Thursday, September 15, 2005

If they're worried, Finn's doing something right!

Some guy just forwarded me an article that some other guy just forwarded him from the NCReporter online. The article by staff writer Dennis Coday, Too much focus on rubrics causes worry, is lamenting the fact that the bishop is insisting that we start following the rules and otherwise treating the Mass as belonging to the whole Church rather than just the liturgist in charge at one parish or another.

No time to comment on it fully this morning, but the first question that comes to mind is why in the heck do they need ELEVEN extraordinary ministers on a regular basis? I can see why he's balking at calling the ministers "extraordinary." Nothing extraordinary about it there.
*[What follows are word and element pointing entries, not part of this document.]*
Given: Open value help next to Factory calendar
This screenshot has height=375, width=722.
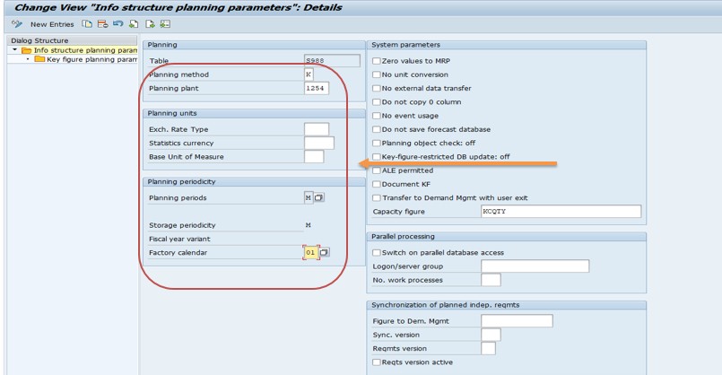Looking at the screenshot, I should click(325, 252).
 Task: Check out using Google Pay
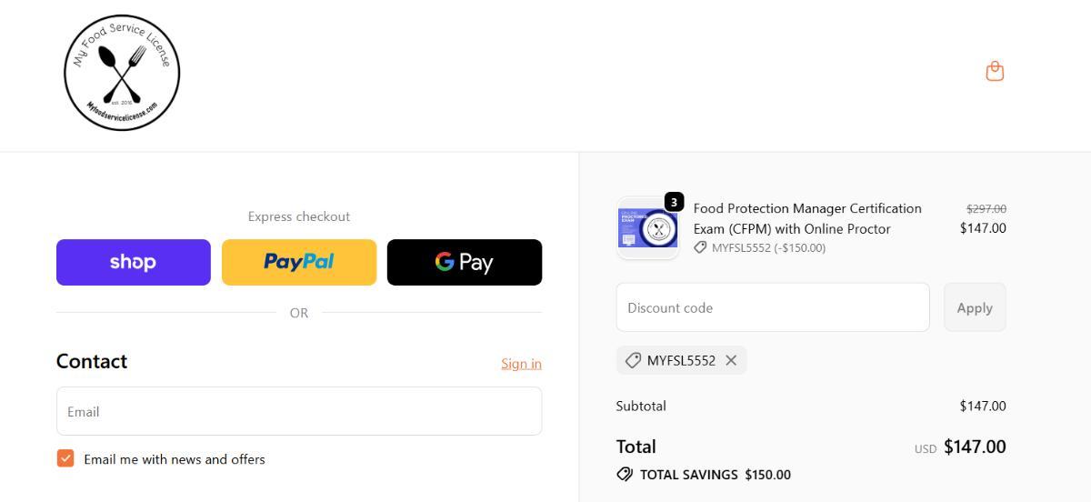[465, 262]
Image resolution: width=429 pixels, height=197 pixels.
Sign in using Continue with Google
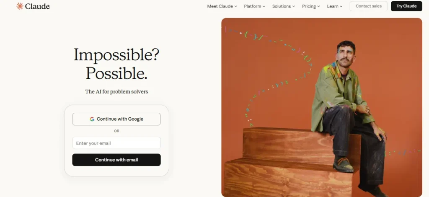116,119
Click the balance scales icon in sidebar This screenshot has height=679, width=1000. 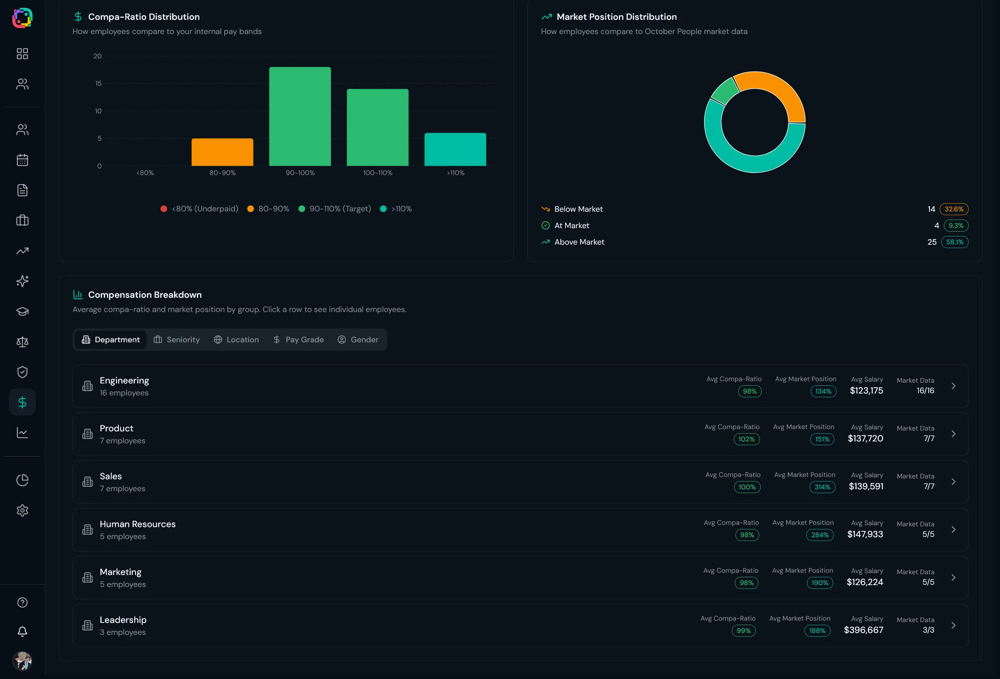22,342
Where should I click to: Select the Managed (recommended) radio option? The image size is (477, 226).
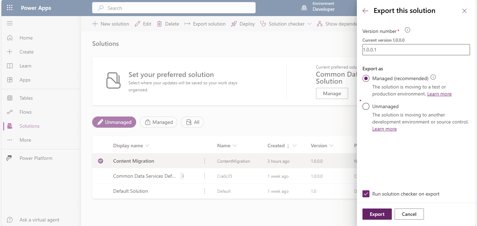click(366, 78)
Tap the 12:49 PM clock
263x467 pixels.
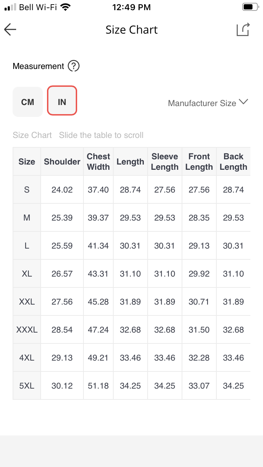point(132,7)
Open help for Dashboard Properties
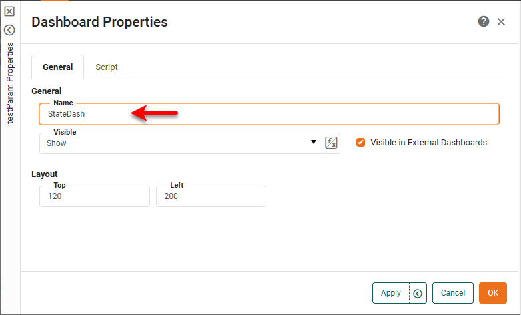The width and height of the screenshot is (521, 315). (484, 22)
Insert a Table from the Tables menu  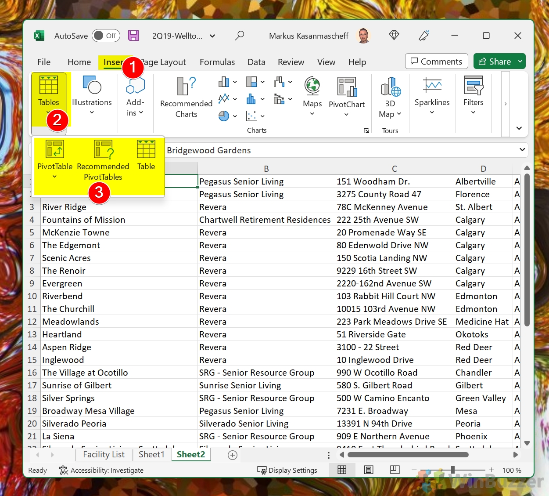146,150
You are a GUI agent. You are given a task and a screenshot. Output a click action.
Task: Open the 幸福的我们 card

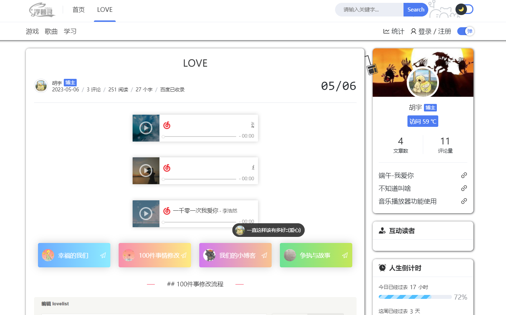74,255
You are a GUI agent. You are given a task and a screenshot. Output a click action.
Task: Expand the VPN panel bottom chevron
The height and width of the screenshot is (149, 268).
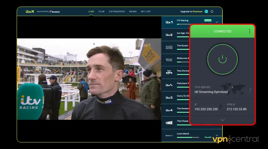click(x=222, y=120)
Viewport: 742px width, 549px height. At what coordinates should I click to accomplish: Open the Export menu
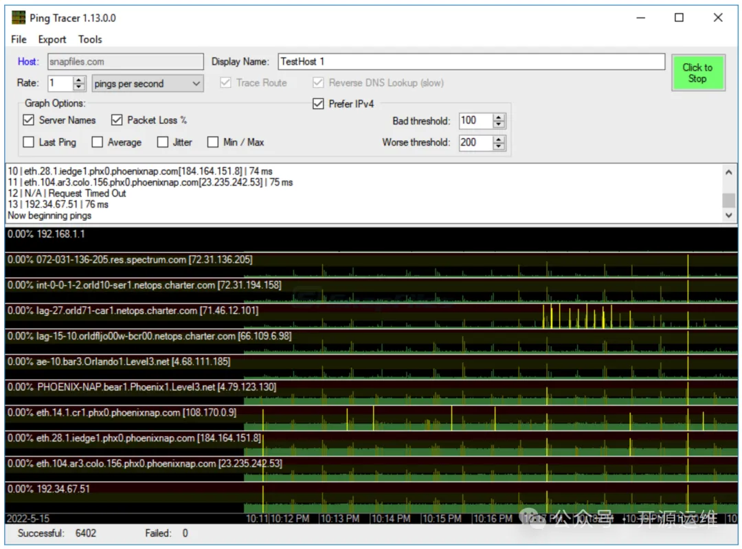pyautogui.click(x=52, y=39)
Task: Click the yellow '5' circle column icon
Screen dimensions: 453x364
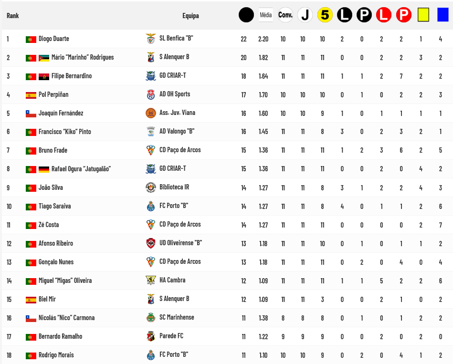Action: [325, 15]
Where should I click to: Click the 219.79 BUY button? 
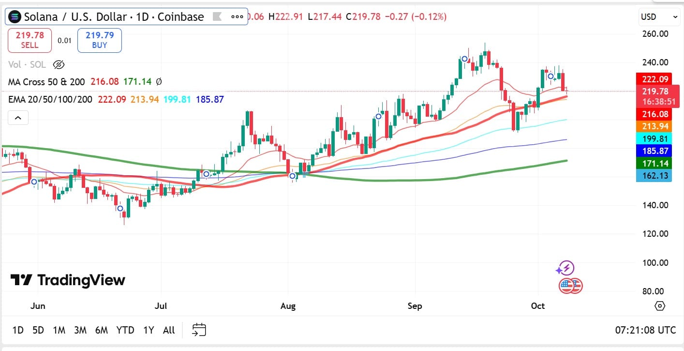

I've seen seen a single priest distribute Holy Communion to a full church that holds about 350 people in maybe 15 minutes (and it was in the old rite where he didn't just say "Body of Christ"; he said to each "Corpus Domini nostri Jesu Christi custodiat animam tuam in vitam aeternam. Amen.") Even if this guy's church seated 800, there's no justification whatsoever nearly a dozen lay ministers (except of course the furtherance of lay clericalism).

Oh, wait a minute he does say this:
...collect the ciboria for distribution of the bread and extra hosts from the tabernacle...

I get it now. What's all the fuss over bread? Ignoring our neighbors and instead worrying about crumbs and precious metals and whether we show a wafer proper reverence? In that case, Coday's right. It IS silly to make such a fuss over bread.

His quote of Berneir (whoever that is) also makes sense if it's only bread:
Berneir wrote that the Eucharist should be a communal experience and outward looking. It should be active if not down right activist. The Eucharist should drive us out into the world and to work building the kingdom of God, he wrote. "If we do not [do this work], our liturgies are empty." He wrote: A true Eucharist is never a passive, comforting moment alone with God, something which allows us to escape the cares and concerns of our everyday life. Eucharist is where all these cares and concerns come to a focus, and where we are asked to measure them against the standard lived by Jesus when he proclaimed for all to hear that the bread that he would give would provide life for the entire world.

I guess a liturgy without Christ present in the Most Blessed Sacrament and without congregational good vibrations WOULD be truly empty. I'll have to try to find out which parish this guy is from (although it's my policy, for now, not to name individual parishes or clerics below the rank of bishop here). But if I find out more I'll take this up again.